The DDD project has carried out false-positive and false-negative rate assessments using both technical replicates and custom designed array validation (see “Materials and methods”), which showed that the FNR is <20 % and FPR is about 5 %. However, these measurements have only limited application to our study, as we did not use the automatic calls in their raw state as our final call set. Instead, we manually examined all the rawCNV calls one by one, a procedure which we regard as gold standard. We also took into account the complication of repeated Y chromosome structures, and the evidence for the 22 curCNVEs we accepted was compelling. So the false-positive rate among our curCNVEs is likely to be even lower (Figs. 1, 2), perhaps zero. In contrast, the false-negative rate is unknown but likely to be high. This is an inevitable consequence of the limited probe coverage. Mills et al. (2011) showed that genome-wide numbers of CNVs increase as size decreases, at least down to the 100 bp resolution limit of their analysis. Since we have essentially no power to discover CNVs of 100 bp, we must be missing a lot of small ones from our call set. We also potentially miss CNVs in sequences present on some Y chromosomes but absent from haplogroup R1b, since the array-CGH probes were designed based on the reference sequence, which is mostly derived from an R1b chromosome. Even with the current ‘next generation’ sequencing technologies, which still rely on mapping reads to the reference sequence, we would not detect such regions even if we sequenced the whole Y chromosome. However, with third generation sequencing technologies with much longer reads combined with de novo assembly, future work may discover such new sequences, not only on the Y chromosome, but also in the whole genome.
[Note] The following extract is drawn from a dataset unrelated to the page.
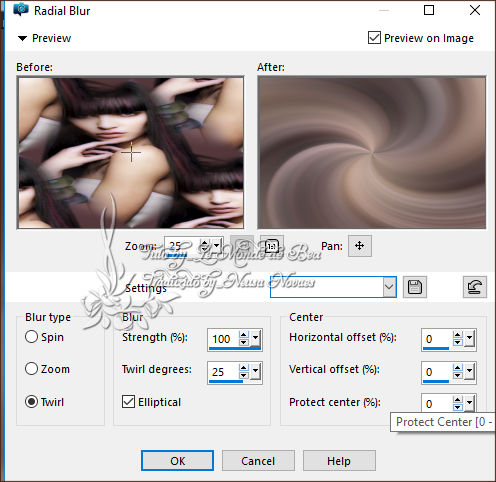Uncheck the Elliptical checkbox
Viewport: 496px width, 482px height.
pos(128,402)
Our approach of discovering CNVs by array-CGH limits the precision with which the endpoints can be determined and alternative methods, such as sequenced-based ones (Mills et al. 2011) need to be used for this.

Despite a number of limitations, CNVs affecting protein-coding genes have been effectively discovered in this study, and indeed the well-known common CNVs involving TSPY and the gr/gr and b1/b3 regions expected to be present were all detected. Because of the limited phenotypes associated with complete loss or duplication of the entire Y chromosome, the chance of actionable incidental findings from Y studies is low, but some of the variants discovered have potential implications for spermatogenesis.

Conclusions

We have analysed the distribution of Y-chromosomal CNVs in apparently healthy UK males. Although there are limitations to our dataset, including low sensitivity to small events and a resulting bias towards detecting large CNVs, we show that Y-CNVs can readily be detected. We confirm the abundance of this form of variation on the Y chromosome, where over 6 Mb of sequence is copy number variable and affects over one-third of the male-specific Y proteins. Novel CNVs, both common and rare, continue to be discovered and some of these may have implications for phenotypes, especially spermatogenesis.